Contrastive Reinforcement Learning

How do we compute the partition function if we just straight learn the probability distribution?

Not sure what's actually going on on these early slides

Turn density estimation into classification.
Is this data or is it noise?

data is drawn from the data distribution.
Noise is drawn from another chosen distribution that is different from the data distribution.
This can be fit into standard classifiation frameworks. If your data is cats and your noise is dogs (or anything else).
Except that for our data and noise distributions, the same sample can be valid under both.

Why does this avoid normalization?

Learning a classifier gives us the density function.

What constraints do we have on the noise distribution? Is there a theoretically optimal noise distribution?

Thm: If sampling from data or noise is equally likely (prob 1/2 for each. If not then the equation is modified), then the optimal model is $f_\theta(x) = log\frac{P_+}{P_-}$

This is proven on the slides.

We know $P_-$. So then $P_+ = P_-\cdot e^{f_\theta(x)}$

Assume x has the same support (PDFs for pos and neg are over the same space.)

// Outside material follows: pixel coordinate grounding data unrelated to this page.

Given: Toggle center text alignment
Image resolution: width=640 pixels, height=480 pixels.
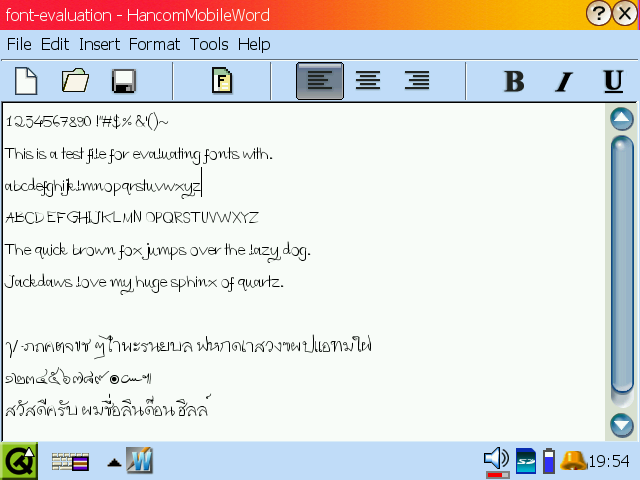Looking at the screenshot, I should (368, 81).
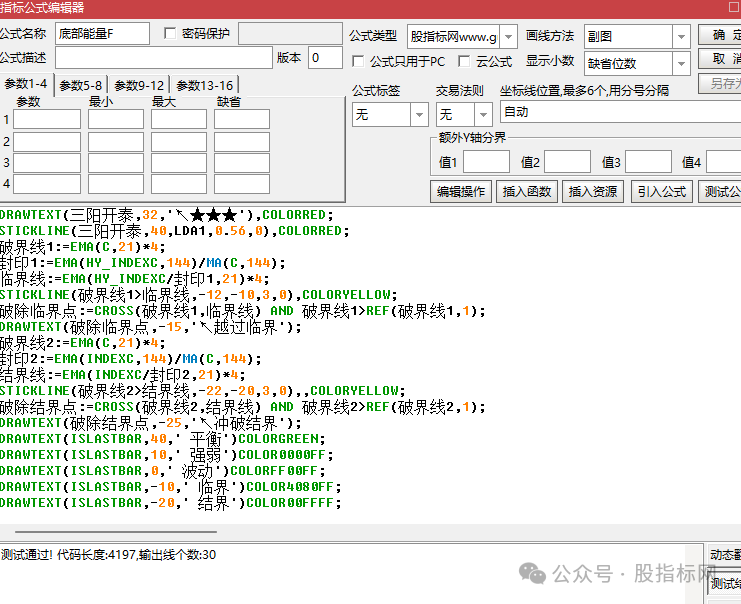The height and width of the screenshot is (604, 741).
Task: Enable the 公式只用于PC checkbox
Action: (360, 62)

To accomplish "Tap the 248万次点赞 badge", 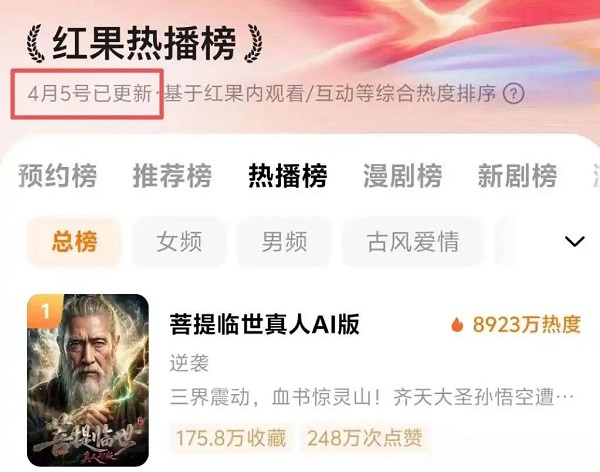I will pyautogui.click(x=365, y=438).
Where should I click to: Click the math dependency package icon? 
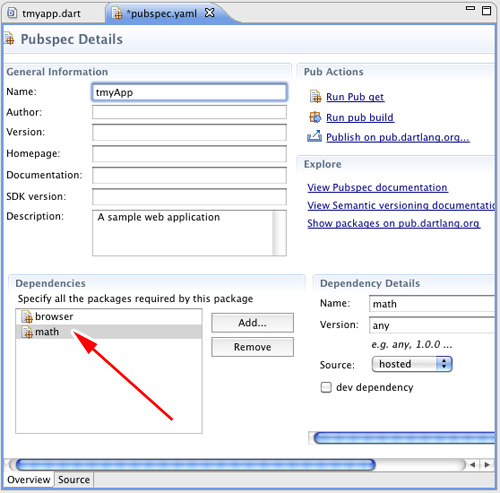click(27, 332)
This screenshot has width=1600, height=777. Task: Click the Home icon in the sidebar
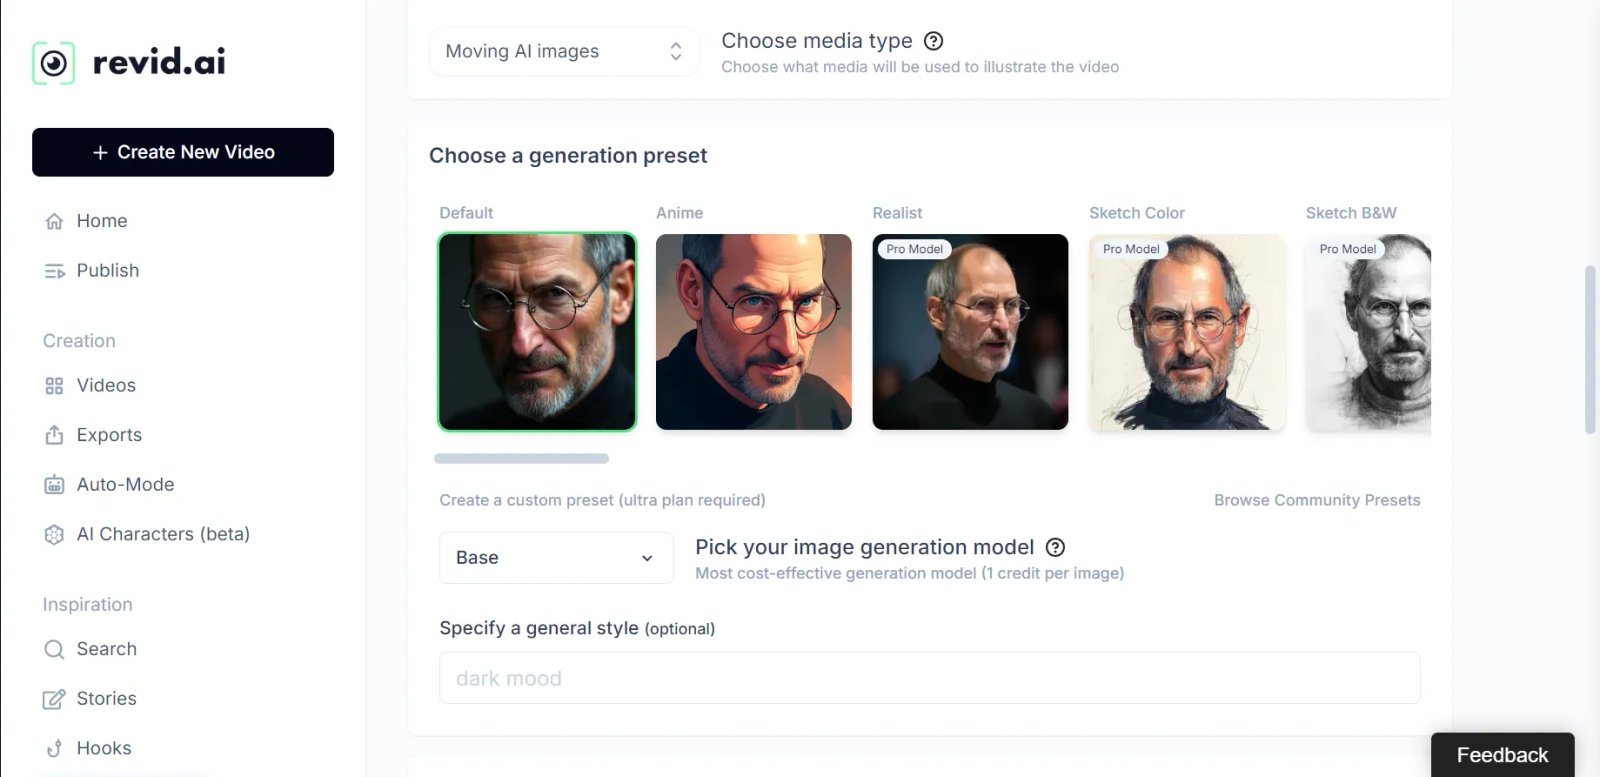tap(54, 220)
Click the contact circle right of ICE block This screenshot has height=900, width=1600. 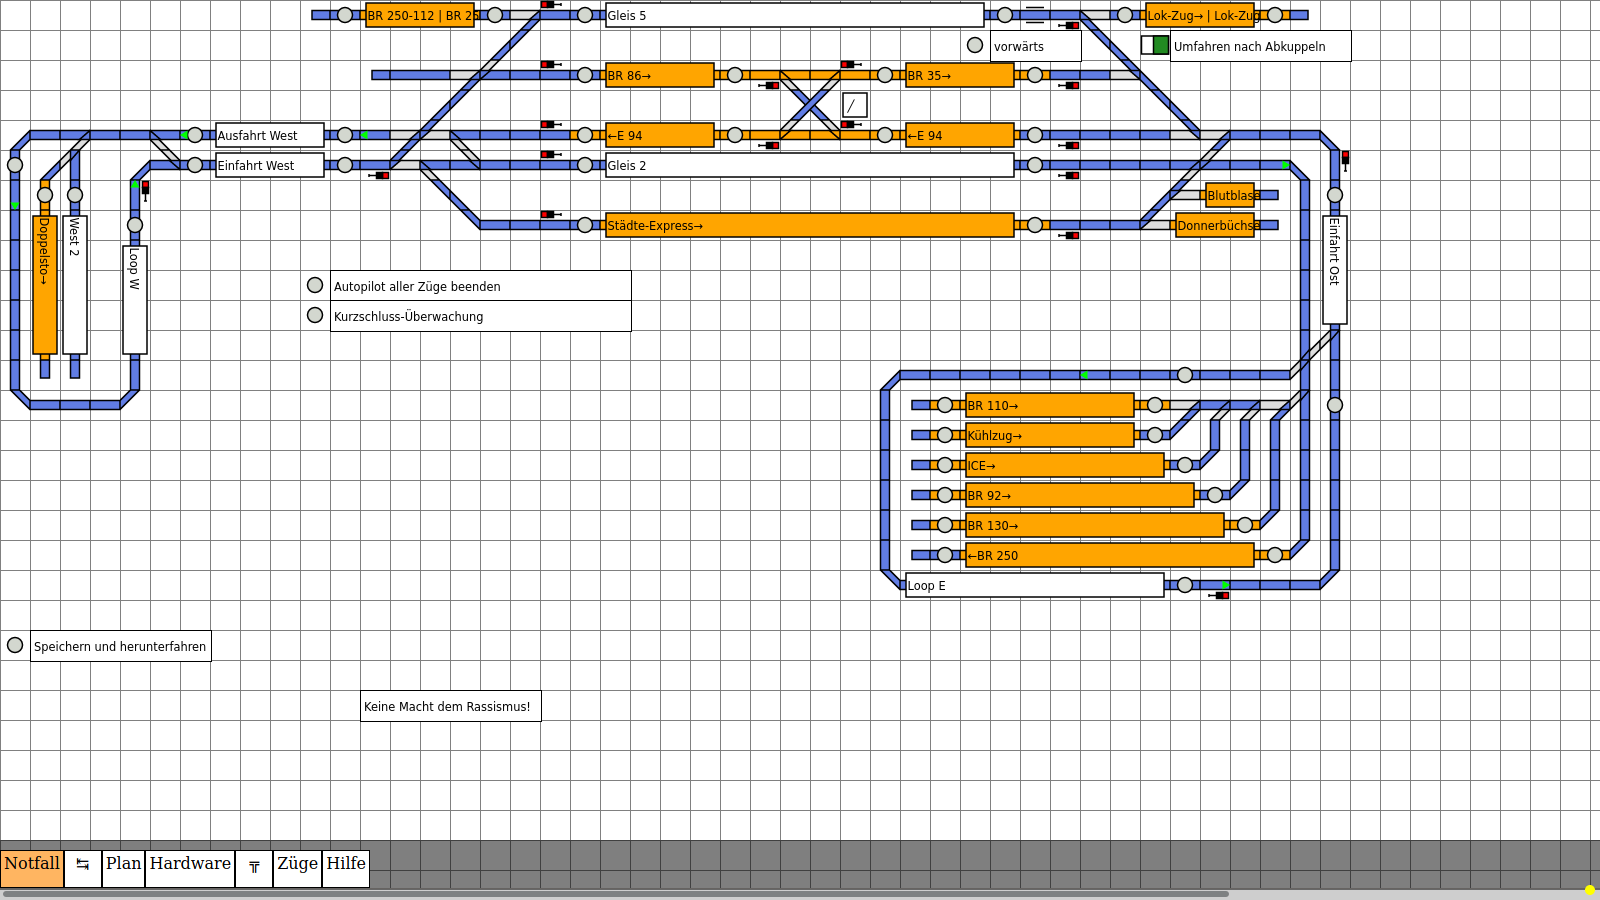(x=1185, y=465)
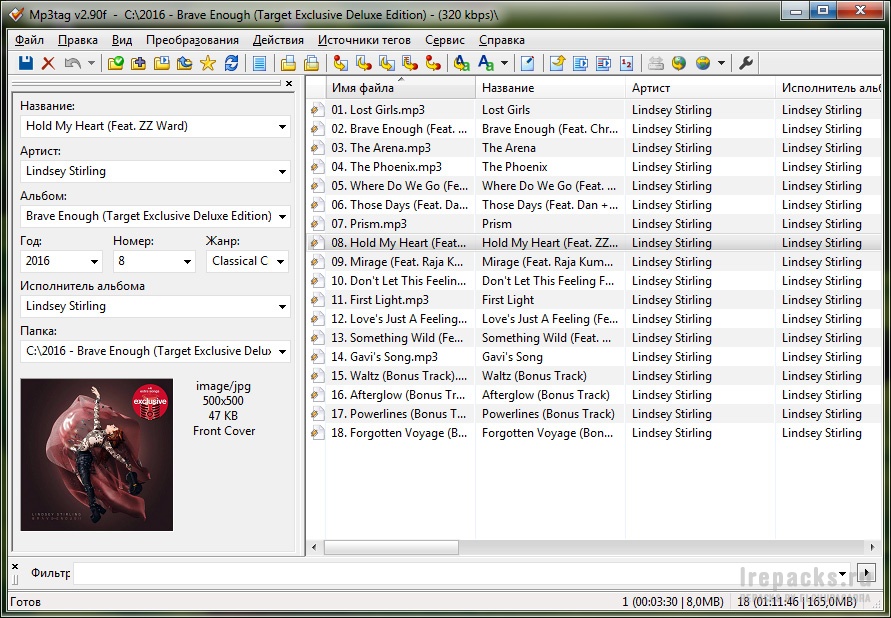The image size is (891, 618).
Task: Open the Источники тегов menu
Action: click(364, 40)
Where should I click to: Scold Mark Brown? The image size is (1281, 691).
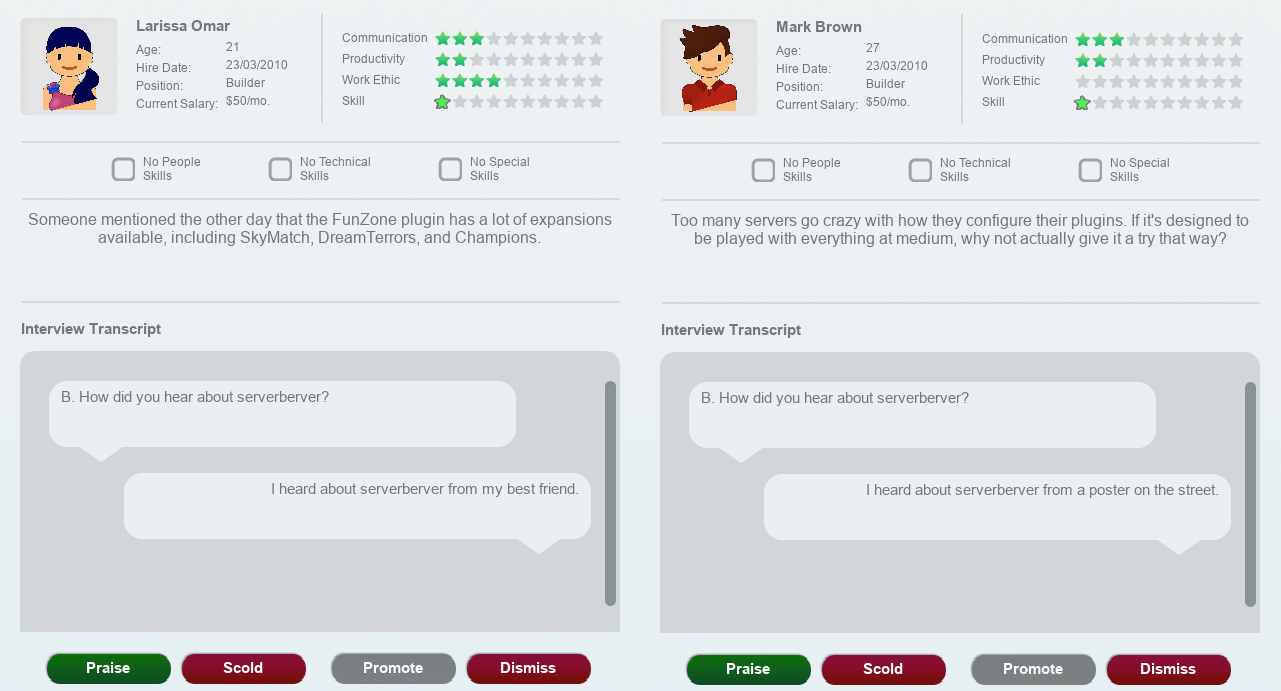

We only consider the ideal scenario where our model is expressive enough to perfectly solve the problem. i.e. we can pick the $f_i$ that maximizes the inside of the integral independently and so can globally minimize the loss. It is capable of doing so.

Then if we take the derivative of the inside wrt to $f_i$ for each term individually then it needs not change.

If we were not expressive enough we would want to change the model when we looked at any individual sample.
Also note that this isn't really over samples. It is over the domain, x.

I'm not getting the next step immediately. How does the optimality condition give us the next part? Does this just have to be true for everything because the gradient is 0?

We actually took the gradient with respect to $f$.

Goal conditioned RL

No reward, only a goal at the end. Or basically just very sparse reward.
Goal conditioned policy: $\pi(a | s, g)$. Give the goal as part of the sate basically.
$\rho(g)$ is a prior distribution over goals. We choose this.

We can then define a random goal policy (or marginalized policy). In the policy, a goal is sampled at each step and then the action is chosen using the goal conditioned policy.
$\pi(a | s) = \sum_g \pi( a | s, g) \rho (g)$
Considers all possible goals you may have.

We want to define a goal dependent reward. If you can take just one step and achieve the goal, you get a reward for that.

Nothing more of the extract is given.